WHAT THIS TASK INVOLVES: Set out the data below as a two-column Markdown table headed Row and Line, with one numbered row per line and no rows for blank lines.

DATASET EXTRACT:
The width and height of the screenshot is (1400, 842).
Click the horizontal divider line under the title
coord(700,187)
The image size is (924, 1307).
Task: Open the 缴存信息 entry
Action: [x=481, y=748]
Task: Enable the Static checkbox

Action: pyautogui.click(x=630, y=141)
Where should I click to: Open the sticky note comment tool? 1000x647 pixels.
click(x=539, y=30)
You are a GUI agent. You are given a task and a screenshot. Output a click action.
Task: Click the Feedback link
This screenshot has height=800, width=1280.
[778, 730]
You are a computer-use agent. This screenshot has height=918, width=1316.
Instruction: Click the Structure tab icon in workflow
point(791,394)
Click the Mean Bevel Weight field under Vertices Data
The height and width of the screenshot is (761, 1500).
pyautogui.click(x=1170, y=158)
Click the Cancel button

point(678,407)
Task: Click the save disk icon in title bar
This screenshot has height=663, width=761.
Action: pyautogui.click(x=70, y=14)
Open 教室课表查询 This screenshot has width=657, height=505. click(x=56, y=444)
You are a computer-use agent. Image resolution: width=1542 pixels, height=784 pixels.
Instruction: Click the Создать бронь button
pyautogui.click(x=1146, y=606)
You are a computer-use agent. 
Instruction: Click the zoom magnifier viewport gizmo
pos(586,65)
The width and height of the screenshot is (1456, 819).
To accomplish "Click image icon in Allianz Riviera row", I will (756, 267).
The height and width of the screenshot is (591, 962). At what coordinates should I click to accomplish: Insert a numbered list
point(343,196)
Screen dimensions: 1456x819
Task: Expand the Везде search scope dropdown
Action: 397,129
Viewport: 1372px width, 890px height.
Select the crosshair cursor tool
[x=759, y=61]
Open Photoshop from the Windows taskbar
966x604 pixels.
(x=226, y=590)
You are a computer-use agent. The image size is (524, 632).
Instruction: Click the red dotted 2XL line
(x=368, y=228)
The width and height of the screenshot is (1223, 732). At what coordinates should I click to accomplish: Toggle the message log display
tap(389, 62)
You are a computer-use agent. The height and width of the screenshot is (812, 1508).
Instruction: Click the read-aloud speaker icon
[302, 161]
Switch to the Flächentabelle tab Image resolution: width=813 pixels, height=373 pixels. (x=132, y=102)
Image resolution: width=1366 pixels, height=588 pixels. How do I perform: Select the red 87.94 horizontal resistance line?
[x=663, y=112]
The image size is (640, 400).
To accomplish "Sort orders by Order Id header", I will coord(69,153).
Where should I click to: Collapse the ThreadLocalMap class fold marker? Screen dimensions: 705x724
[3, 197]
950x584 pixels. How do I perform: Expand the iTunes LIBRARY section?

ANSWER TO THE EXERCISE:
| Row | Line |
|---|---|
| 1 | The width and height of the screenshot is (1400, 842). |
| 2 | Click the horizontal divider line under the title |
| 3 | coord(700,187) |
| 4 | The image size is (924, 1307). |
| 5 | Task: Open the 缴存信息 entry |
| 6 | Action: [x=481, y=748] |
| 7 | Task: Enable the Static checkbox |
| 8 | Action: pyautogui.click(x=630, y=141) |
| 9 | Where should I click to: Open the sticky note comment tool? 1000x647 pixels. |
| 10 | click(x=539, y=30) |
| 11 | You are a GUI agent. You are given a task and a screenshot. Output a click action. |
| 12 | Task: Click the Feedback link |
| 13 | This screenshot has height=800, width=1280. |
| 14 | [778, 730] |
| 15 | You are a computer-use agent. This screenshot has height=918, width=1316. |
| 16 | Instruction: Click the Structure tab icon in workflow |
| 17 | point(791,394) |
| 18 | Click the Mean Bevel Weight field under Vertices Data |
| 19 | The height and width of the screenshot is (761, 1500). |
| 20 | pyautogui.click(x=1170, y=158) |
| 21 | Click the Cancel button |
| 22 | point(678,407) |
| 23 | Task: Click the save disk icon in title bar |
| 24 | This screenshot has height=663, width=761. |
| 25 | Action: pyautogui.click(x=70, y=14) |
| 26 | Open 教室课表查询 This screenshot has width=657, height=505. click(x=56, y=444) |
| 27 | You are a computer-use agent. Image resolution: width=1542 pixels, height=784 pixels. |
| 28 | Instruction: Click the Создать бронь button |
| 29 | pyautogui.click(x=1146, y=606) |
| 30 | You are a computer-use agent.  |
| 31 | Instruction: Click the zoom magnifier viewport gizmo |
| 32 | pos(586,65) |
| 33 | The width and height of the screenshot is (1456, 819). |
| 34 | To accomplish "Click image icon in Allianz Riviera row", I will (756, 267). |
| 35 | The height and width of the screenshot is (591, 962). At what coordinates should I click to accomplish: Insert a numbered list |
| 36 | point(343,196) |
| 37 | Screen dimensions: 1456x819 |
| 38 | Task: Expand the Везде search scope dropdown |
| 39 | Action: 397,129 |
| 40 | Viewport: 1372px width, 890px height. |
| 41 | Select the crosshair cursor tool |
| 42 | [x=759, y=61] |
| 43 | Open Photoshop from the Windows taskbar |
| 44 | 966x604 pixels. |
| 45 | (x=226, y=590) |
| 46 | You are a computer-use agent. The image size is (524, 632). |
| 47 | Instruction: Click the red dotted 2XL line |
| 48 | (x=368, y=228) |
| 49 | The width and height of the screenshot is (1223, 732). At what coordinates should I click to accomplish: Toggle the message log display |
| 50 | tap(389, 62) |
| 51 | You are a computer-use agent. The height and width of the screenshot is (812, 1508). |
| 52 | Instruction: Click the read-aloud speaker icon |
| 53 | [302, 161] |
| 54 | Switch to the Flächentabelle tab Image resolution: width=813 pixels, height=373 pixels. (x=132, y=102) |
| 55 | Image resolution: width=1366 pixels, height=588 pixels. How do I perform: Select the red 87.94 horizontal resistance line? |
| 56 | [x=663, y=112] |
| 57 | The image size is (640, 400). |
| 58 | To accomplish "Sort orders by Order Id header", I will coord(69,153). |
| 59 | Where should I click to: Collapse the ThreadLocalMap class fold marker? Screen dimensions: 705x724 |
| 60 | [3, 197] |
| 61 | 950x584 pixels. How do I perform: Expand the iTunes LIBRARY section? |